Nas últimas décadas, os debates sobre as perspectivas de compreender as diferenças no contexto laboral ganham força. Percebe-se que é de caráter emergente haver uma mudança no sistema educacional, no que tange às relações profissionais, a inclusão e as organizações. A garantia do compromisso de políticas inclusivas e o respeito às diferenças perpassam a realidade que configura e se faz necessário ao ensino superior brasileiro. A heterogeneidade no ambiente educacional é fundamental para que padrões sejam quebrados e oportunidades de trabalho sejam equitativas.

Os resultados sobre a interface entre as disparidades de gênero, etnia, deficiência, identidade de gênero e raça no ensino superior devem ser levadas em consideração na discussão sobre as políticas de promoção da igualdade no ensino superior.

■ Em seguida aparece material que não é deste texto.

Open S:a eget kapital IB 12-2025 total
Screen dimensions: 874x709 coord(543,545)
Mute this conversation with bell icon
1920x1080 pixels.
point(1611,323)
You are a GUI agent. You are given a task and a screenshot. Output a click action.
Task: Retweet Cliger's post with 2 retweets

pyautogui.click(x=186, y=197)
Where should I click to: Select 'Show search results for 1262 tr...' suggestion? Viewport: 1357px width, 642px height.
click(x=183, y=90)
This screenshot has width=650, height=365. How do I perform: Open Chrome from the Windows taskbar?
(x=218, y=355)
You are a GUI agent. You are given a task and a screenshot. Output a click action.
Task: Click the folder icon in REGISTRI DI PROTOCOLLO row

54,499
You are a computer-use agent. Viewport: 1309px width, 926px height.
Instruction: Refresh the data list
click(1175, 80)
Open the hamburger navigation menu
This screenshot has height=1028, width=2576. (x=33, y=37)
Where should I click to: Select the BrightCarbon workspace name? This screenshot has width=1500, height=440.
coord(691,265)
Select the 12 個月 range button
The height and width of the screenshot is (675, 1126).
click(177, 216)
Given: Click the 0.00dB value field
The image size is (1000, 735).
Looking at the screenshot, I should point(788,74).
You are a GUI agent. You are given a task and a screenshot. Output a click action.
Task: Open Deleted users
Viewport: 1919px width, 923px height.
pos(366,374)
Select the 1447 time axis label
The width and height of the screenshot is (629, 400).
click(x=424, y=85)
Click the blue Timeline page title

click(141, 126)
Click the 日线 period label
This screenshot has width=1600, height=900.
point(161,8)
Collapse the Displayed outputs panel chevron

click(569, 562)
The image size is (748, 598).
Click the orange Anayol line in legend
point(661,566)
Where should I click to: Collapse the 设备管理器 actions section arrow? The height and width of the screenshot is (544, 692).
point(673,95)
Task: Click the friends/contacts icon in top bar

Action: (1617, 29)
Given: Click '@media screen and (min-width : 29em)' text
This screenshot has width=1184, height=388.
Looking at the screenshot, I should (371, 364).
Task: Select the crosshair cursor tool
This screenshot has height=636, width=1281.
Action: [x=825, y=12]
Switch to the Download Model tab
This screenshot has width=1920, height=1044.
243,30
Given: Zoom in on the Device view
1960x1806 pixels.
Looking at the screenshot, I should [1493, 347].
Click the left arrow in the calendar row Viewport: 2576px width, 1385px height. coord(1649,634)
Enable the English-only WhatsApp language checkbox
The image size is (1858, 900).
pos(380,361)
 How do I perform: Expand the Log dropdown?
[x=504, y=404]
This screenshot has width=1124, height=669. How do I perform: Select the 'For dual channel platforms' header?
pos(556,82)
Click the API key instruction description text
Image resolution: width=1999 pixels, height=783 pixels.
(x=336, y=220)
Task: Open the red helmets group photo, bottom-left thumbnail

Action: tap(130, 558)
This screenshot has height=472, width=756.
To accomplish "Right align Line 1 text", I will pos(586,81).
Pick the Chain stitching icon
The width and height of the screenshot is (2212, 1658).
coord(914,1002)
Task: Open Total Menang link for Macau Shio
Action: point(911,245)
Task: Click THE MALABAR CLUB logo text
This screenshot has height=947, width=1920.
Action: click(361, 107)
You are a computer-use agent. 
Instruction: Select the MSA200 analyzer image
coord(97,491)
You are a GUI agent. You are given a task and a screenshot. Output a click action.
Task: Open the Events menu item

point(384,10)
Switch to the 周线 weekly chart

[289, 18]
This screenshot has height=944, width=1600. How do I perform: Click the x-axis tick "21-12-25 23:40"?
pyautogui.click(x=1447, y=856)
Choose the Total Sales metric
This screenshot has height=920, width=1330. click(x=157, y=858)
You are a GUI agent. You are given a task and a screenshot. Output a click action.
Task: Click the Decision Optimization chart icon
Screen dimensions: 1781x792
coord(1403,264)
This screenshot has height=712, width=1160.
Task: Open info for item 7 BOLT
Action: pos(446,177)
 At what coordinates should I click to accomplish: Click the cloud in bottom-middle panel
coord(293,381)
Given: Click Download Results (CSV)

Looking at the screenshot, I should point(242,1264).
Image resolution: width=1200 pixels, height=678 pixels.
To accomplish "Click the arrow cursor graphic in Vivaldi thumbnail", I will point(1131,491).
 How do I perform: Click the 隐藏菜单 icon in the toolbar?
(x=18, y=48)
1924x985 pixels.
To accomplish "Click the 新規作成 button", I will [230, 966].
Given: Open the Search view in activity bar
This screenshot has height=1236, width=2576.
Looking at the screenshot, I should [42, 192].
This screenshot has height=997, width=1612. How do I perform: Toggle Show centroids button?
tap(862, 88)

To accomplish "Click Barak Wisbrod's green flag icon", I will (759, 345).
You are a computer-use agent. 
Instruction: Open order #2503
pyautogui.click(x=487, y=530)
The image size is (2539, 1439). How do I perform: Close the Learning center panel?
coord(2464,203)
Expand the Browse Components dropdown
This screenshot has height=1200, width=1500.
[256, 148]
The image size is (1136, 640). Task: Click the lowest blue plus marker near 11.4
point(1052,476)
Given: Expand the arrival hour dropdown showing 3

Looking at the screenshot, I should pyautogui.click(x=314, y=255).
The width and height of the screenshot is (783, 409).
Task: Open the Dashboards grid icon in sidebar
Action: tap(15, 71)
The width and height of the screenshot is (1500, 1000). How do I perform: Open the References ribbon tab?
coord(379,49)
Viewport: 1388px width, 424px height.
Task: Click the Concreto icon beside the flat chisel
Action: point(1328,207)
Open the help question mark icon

Foi visto que as políticas de ação afirmativa nas IES se limitavam muito à reserva de vagas para estudantes de graduação, não incluindo ações que tivessem os estudantes de pós-graduação, ou os professores como beneficiários. Assim como foi visto que faltam iniciativas que focalizem as disparidades e que alcancem as instituições como um todo.

É almejado que no futuro não ocorra a equidade somente pela imposição de leis, mas pelo reconhecimento de que a exclusão fere os direitos humanos. O diálogo entre Marx, Vygotsky e Deleuze traz à tona conceitos que devem sair do plano teórico, desbravando em ações educacionais e sociais. A diferença não deve ser sinônimo de exclusão e estigmatização, pois somente assim barreiras serão desconstruídas em uma sociedade que deve deixar de ser normalizadora.